The early yogis used cedarwood, sandalwood and other woods, because they were aware of the temperance conferred by these trees. While modern knowledge tells us that we can attribute that temperance to the therapeutic anti-spasmodic and nervine qualities of oil derived from these trees, early yogis were simply aware that they quieted the mental chatter.

What the plants do in nature, they do in your nature:

  • The roots are grounding.
  • The woods are stabilizing and fortifying.
  • The leaves are the breathers of the trees and in us they go straight to the lungs – they enhance the breath and pranayama.

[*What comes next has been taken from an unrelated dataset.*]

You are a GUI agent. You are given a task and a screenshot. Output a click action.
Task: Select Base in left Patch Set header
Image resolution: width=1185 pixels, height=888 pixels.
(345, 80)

References to gandha are found throughout the ancient yoga texts in a number of forms. Substances with fragrant properties extracted from flowers, herbs, spices, barks, gums, resins and roots were used as part of bhakti yoga (the yoga of devotion). The same word passed into arabic where it became attar, again meaning scent, fragrance or essence. The earliest distillation of gandha was mentioned in the ayurvedic text charaka samhita.

The upanishads detailed the ritual of puja in which gandha was one of the five elements. Traditionally gandha was used for offerings to the gods. When the gods appeared in the yogic texts, they were smeared with sacred oils and giving off divine perfumes. It became practice for sadhus to wear gandha themselves. Sandalwood was made into a paste and rubbed onto the forehead as part of practice.

The word perfume is somewhat related – in that it comes from par fum – meaning through the smoke – derived from burning fragrant woods and plants. Perfume used to be a wellness product. Most modern perfumes are chemical re-constitutions of smells which confer none of the health benefits of their originators. Fortunately nature still smells great and all that wellness is waiting for us.